Hier setzt Albert Hirmer an, ein gelernter Tischler aus Hochdorf bei Pirk. Er baut “Schwalbenwinkel”. Dabei handelt es sich um einfaches Konstrukt aus Holz: Es sieht aus wie ein in der Mitte durchgesägter Würfel. In diese künstliche Höhle montiert der Hochdorfer eine Art Schale, die er selbst aus einer Masse aus Zement und Hobelspänen geformt hat.

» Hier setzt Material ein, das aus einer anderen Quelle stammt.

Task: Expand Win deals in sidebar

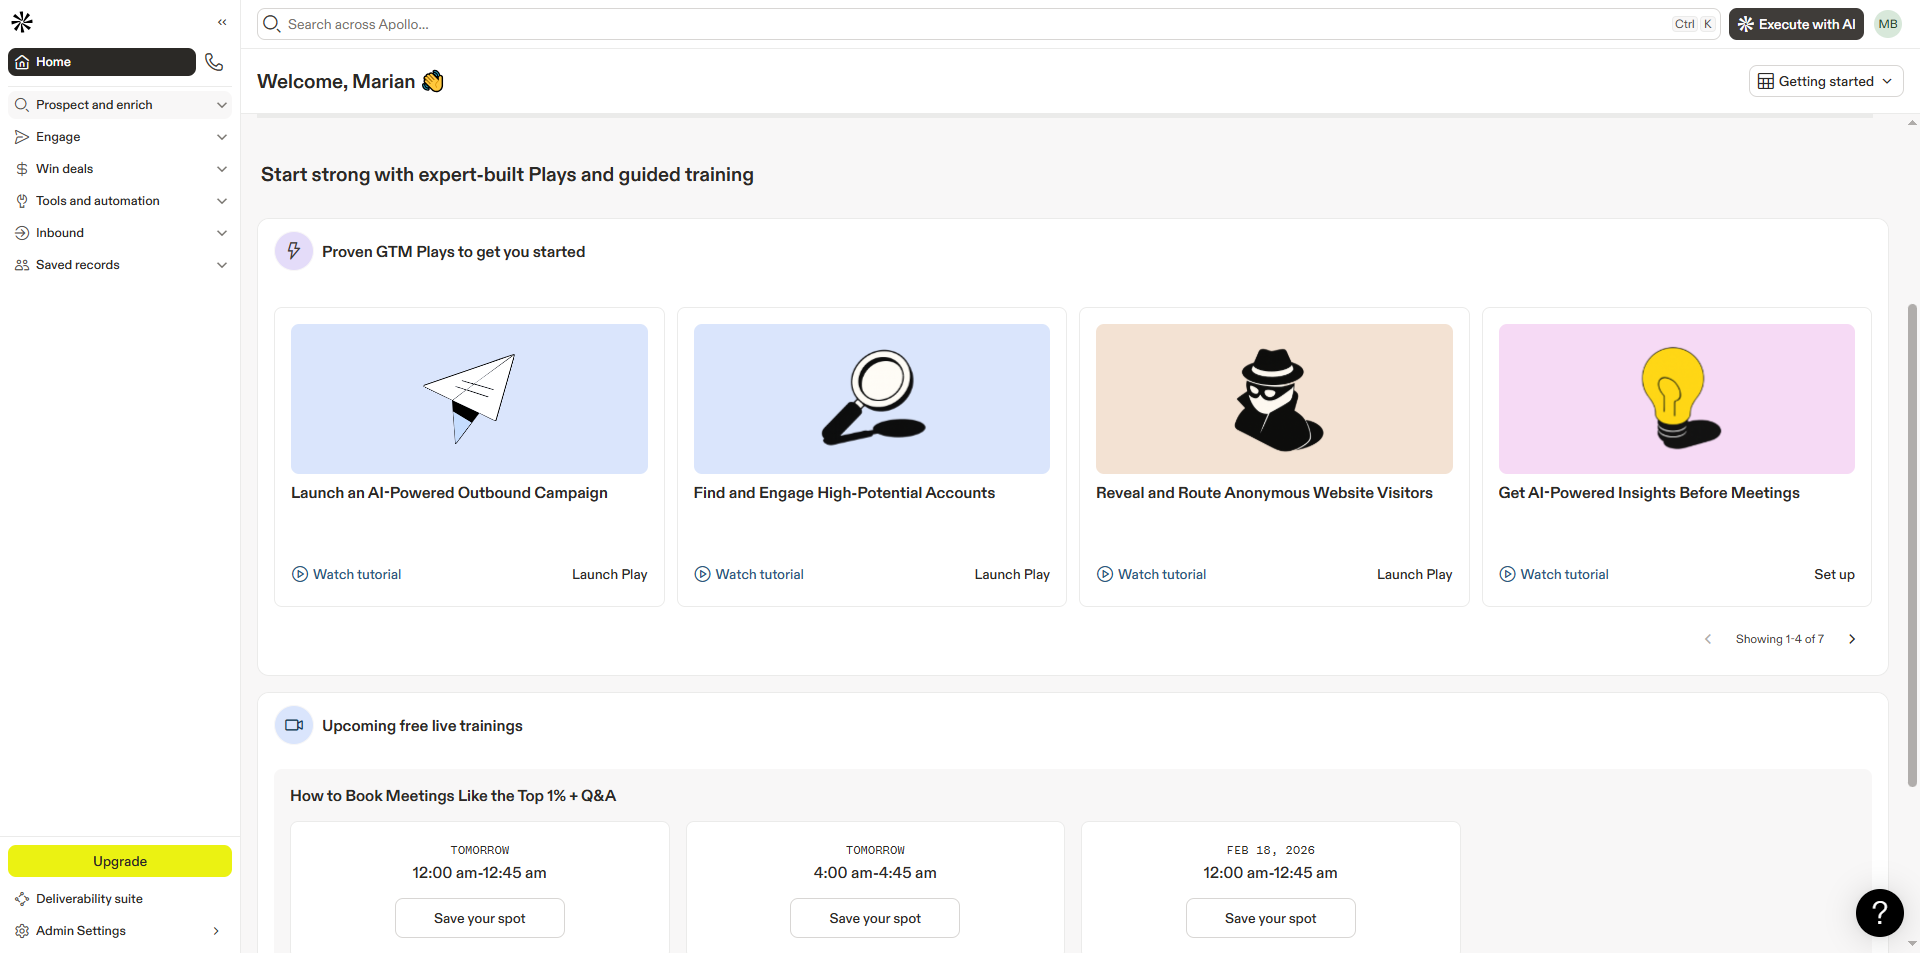Action: pyautogui.click(x=120, y=169)
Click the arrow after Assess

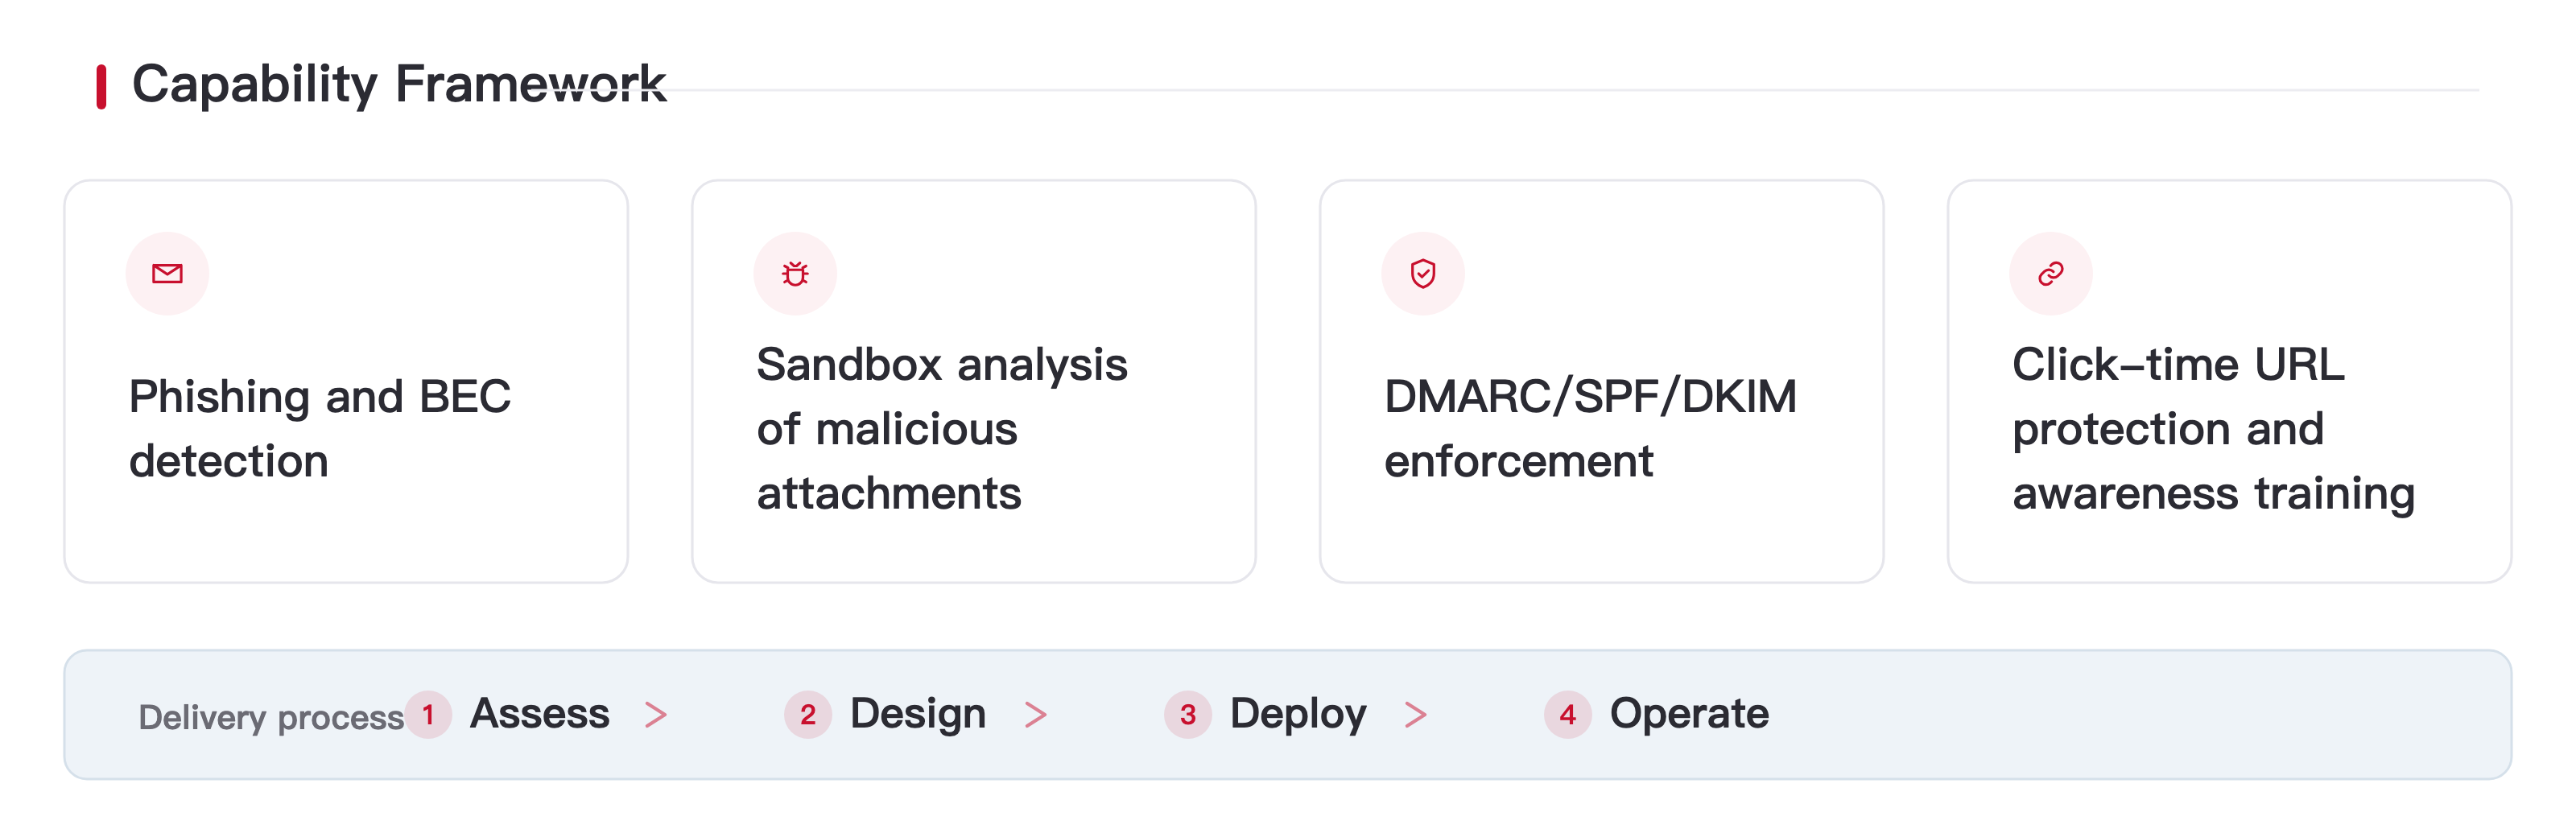pyautogui.click(x=656, y=715)
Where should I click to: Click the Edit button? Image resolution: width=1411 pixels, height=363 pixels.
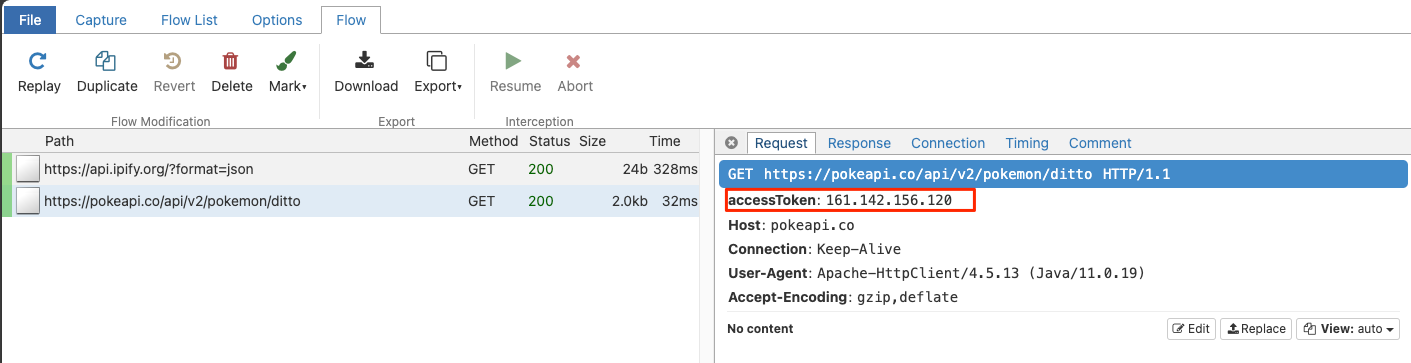pyautogui.click(x=1191, y=329)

Und fertig ist der Brutplatz für die Rauchschwalben. Erfunden hat er das nicht selbst. Die Bauanleitung stammt von LBV-Kollege Klaus Janke vom Ammersee. Der “Schwalbenwinkel” würde möglicherweise auch ohne das Zement-Hobelspäne-Nest funktionieren. Allerdings fehlt es den Schwalben für ihre Lehmbauweise an Pfützen. Denn auch das gibt es heutzutage immer weniger: Pfützen.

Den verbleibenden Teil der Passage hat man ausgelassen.